=== What you have to do ===
In the listing, some lines may hold the string "Ремонт"; report how many do, as a bare number.

*** Given data ***

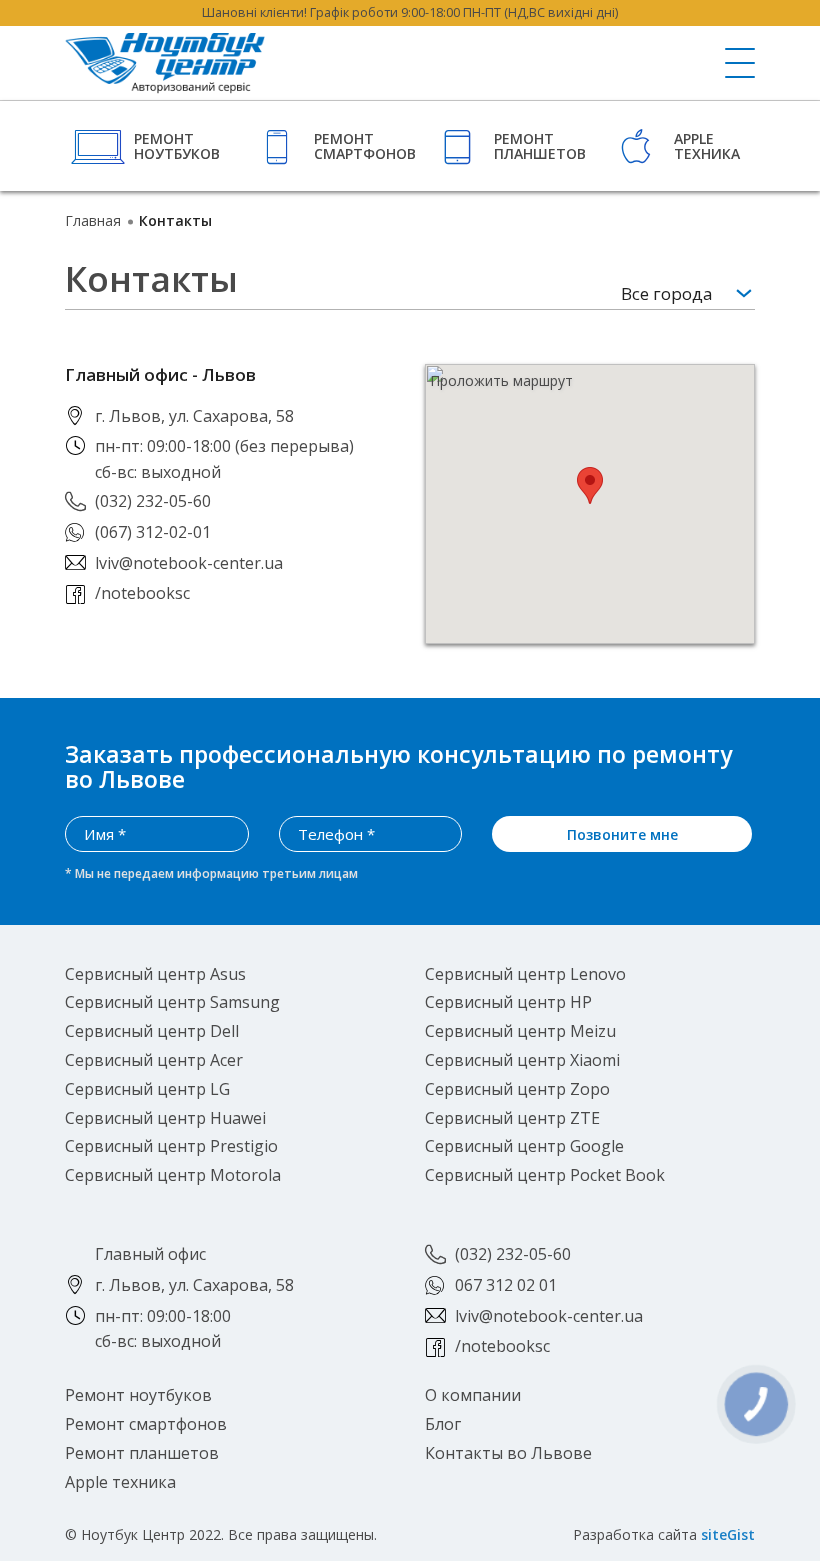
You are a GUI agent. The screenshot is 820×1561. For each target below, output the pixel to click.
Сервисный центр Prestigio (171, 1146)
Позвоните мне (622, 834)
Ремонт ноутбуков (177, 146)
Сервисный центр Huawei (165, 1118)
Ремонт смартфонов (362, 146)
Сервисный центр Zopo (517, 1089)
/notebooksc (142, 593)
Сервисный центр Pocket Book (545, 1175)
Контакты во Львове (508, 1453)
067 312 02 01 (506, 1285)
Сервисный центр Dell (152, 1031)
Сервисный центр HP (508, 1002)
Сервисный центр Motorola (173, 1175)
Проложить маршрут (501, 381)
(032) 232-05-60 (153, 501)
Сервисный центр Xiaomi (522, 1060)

*** End of Given data ***

=== Written solution ===
2